The February Plan costs included approximately $3.0 million in cash payments under existing employment, severance and other arrangements and approximately $0.9 million in stock-based compensation expense associated with the acceleration of previously issued equity awards. These costs and expenses will be recorded during the first quarter of 2013, in addition to other RailAmerica acquisition-related expenses.
GWI expects that the February Plan will result in a net reduction of RailAmerica's annual compensation and benefit expenses of approximately $3.0 million after taking into account a new GWI employee to replace one of the severed employees. This reduction is in addition to reductions under the December Plan and the January Plan.
In addition, GWI continues to evaluate the additional consolidation of certain administrative and back office functions, including as a result of the contemplated closure of the RailAmerica headquarters in Jacksonville, Florida.
Forward Looking Statements
Some of the statements included in this Form 8-K, particularly projections as to the timing of the anticipated severance and related costs and expenses, are forward-looking statements.
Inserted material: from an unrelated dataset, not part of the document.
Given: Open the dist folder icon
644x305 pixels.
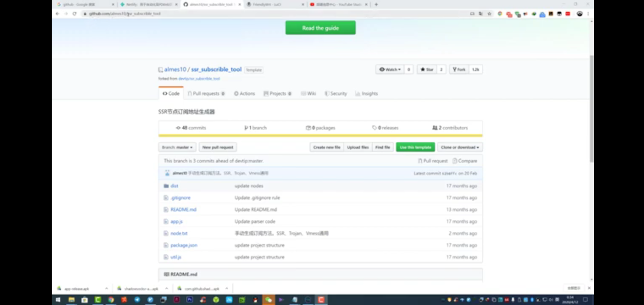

Forward-looking statements are based on management's best estimates, assumptions and projections and are subject to significant uncertainties. Actual results and the timing of events may differ materially from those projected in the forward-looking statements due to numerous factors, including, without limitation, the impact of external conditions, the actual number of employees severed, the benefits ultimately payable under GWI's and RailAmerica's severance programs and unanticipated charges not currently contemplated that may occur in connection with the acquisition of RailAmerica. GWI undertakes no obligation to update any forward-looking statements in this Form 8-K as a result of future events, new information or otherwise. For a detailed discussion of the general risk factors that could affect GWI results, please refer to the risk factors and cautionary statements identified in GWI's periodic reports, as filed with the Securities and Exchange Commission.
Genesee & Wyoming Inc.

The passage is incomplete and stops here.